The input
►
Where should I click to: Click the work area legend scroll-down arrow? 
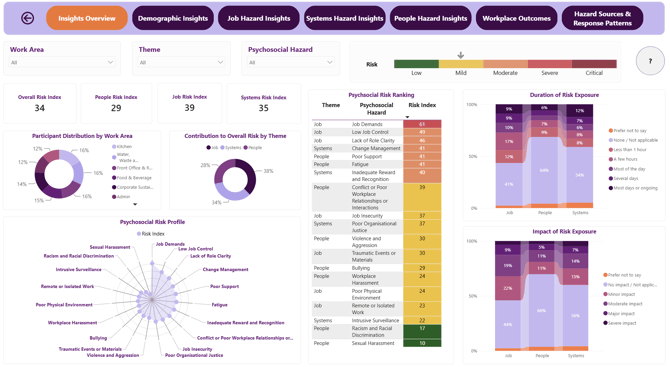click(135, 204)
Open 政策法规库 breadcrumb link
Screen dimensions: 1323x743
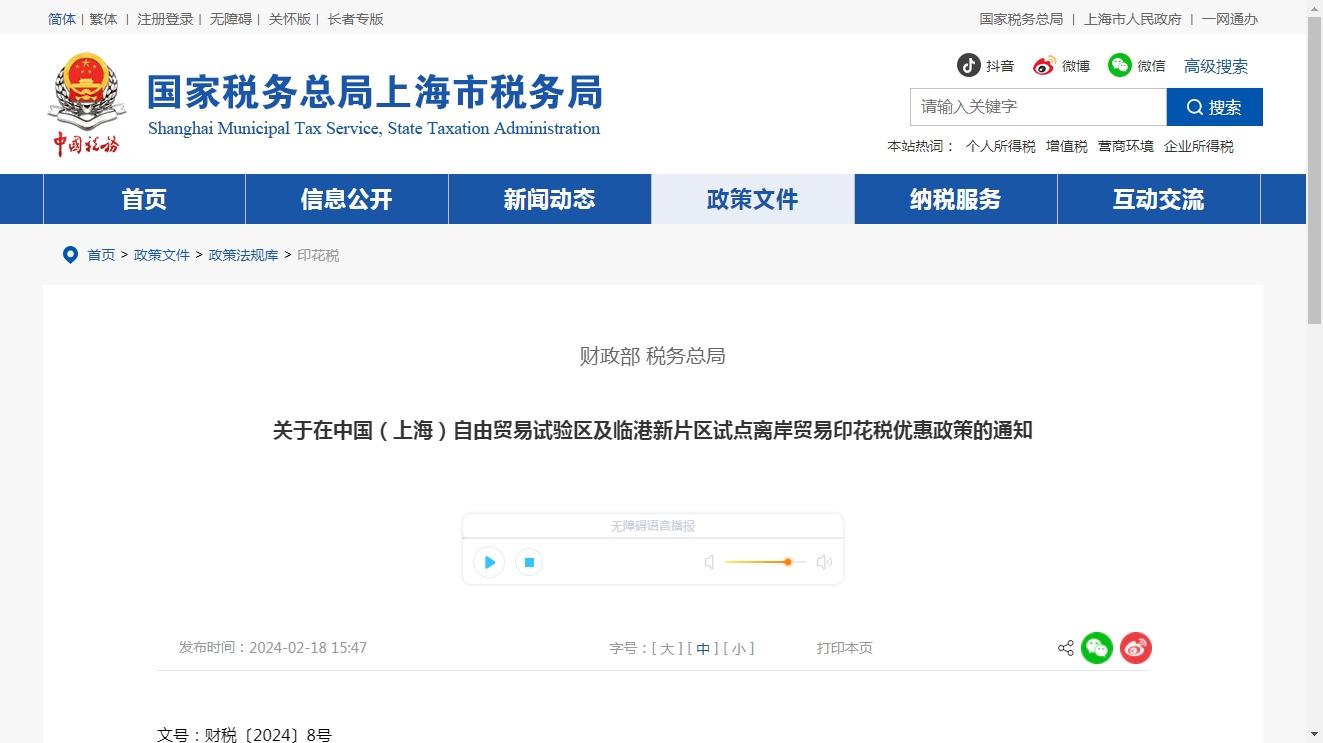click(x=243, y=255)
◄
►
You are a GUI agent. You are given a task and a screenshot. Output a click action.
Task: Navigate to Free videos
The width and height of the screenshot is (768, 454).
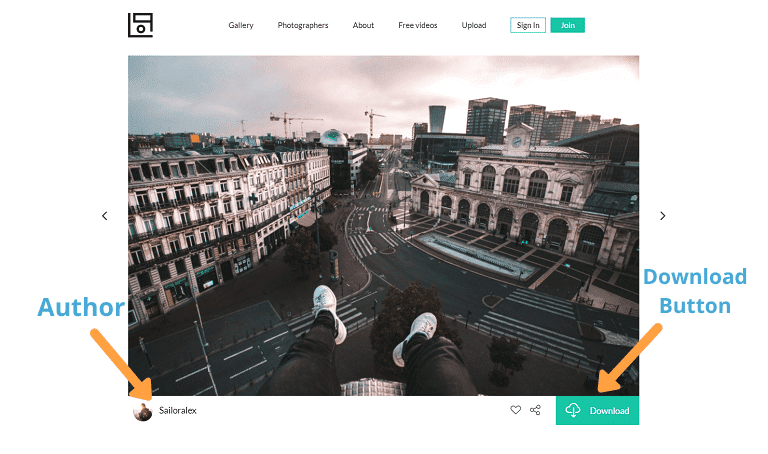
◄
Exercise details
In the items from the line with "Where should I" up to and including the line with "click(x=243, y=255)", change "breadcrumb link" to "navigation link" and rewrite those lines with everything else unchanged. Omit the pictures from your answer.

Written answer
Where should I click to: Click the work area legend scroll-down arrow? 
click(135, 204)
Open 政策法规库 navigation link
Screen dimensions: 1323x743
click(x=243, y=255)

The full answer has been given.